Overall, this supports the conclusion that while mortality rates declined over time, the average rate across the full 18-year period remained around this level.
This data dive examined two relationships involving heart disease mortality rates: differences across states and changes over time. In the first analysis, state population size was not meaningfully associated with heart disease mortality rates. The visualization, near-zero correlation, and confidence interval all supported the conclusion that population size alone does not explain variation in mortality across states. Instead, other demographic and socioeconomic factors are likely more influential.
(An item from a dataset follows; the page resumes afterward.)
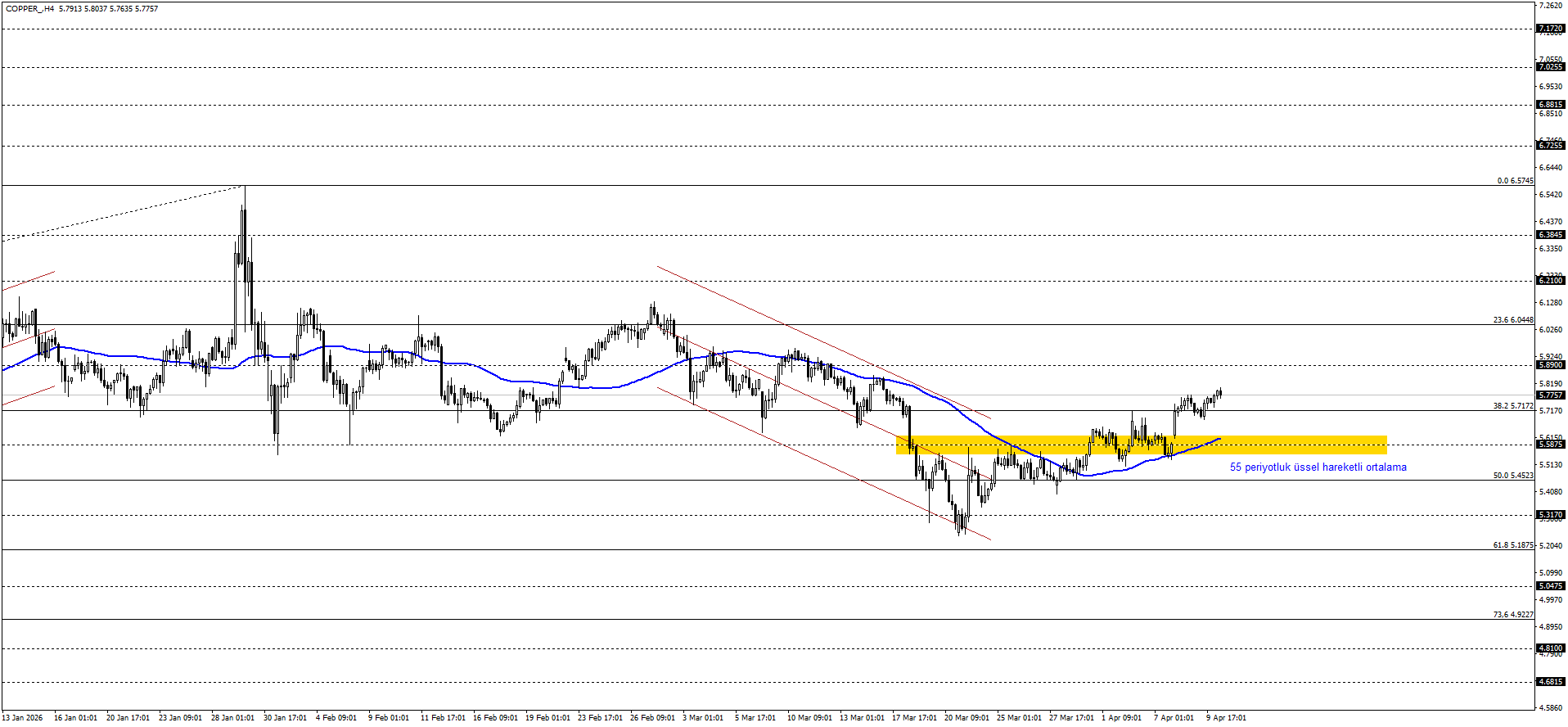Click the Fibonacci 61.8 5.1875 label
In contrast, the second analysis revealed a strong negative relationship between year and heart disease mortality rate. Both the visualization and correlation demonstrated a substantial decline in mortality from 2000 through the early 2010s, followed by a period of slower improvement. This suggests that while significant progress was made over time, recent trends may indicate a plateau.
Together, these analyses demonstrate how visualization, correlation, and confidence intervals can be used to evaluate relationships and quantify uncertainty. The findings highlight that temporal trends played a much larger role in explaining variation in heart disease mortality than population size during this period.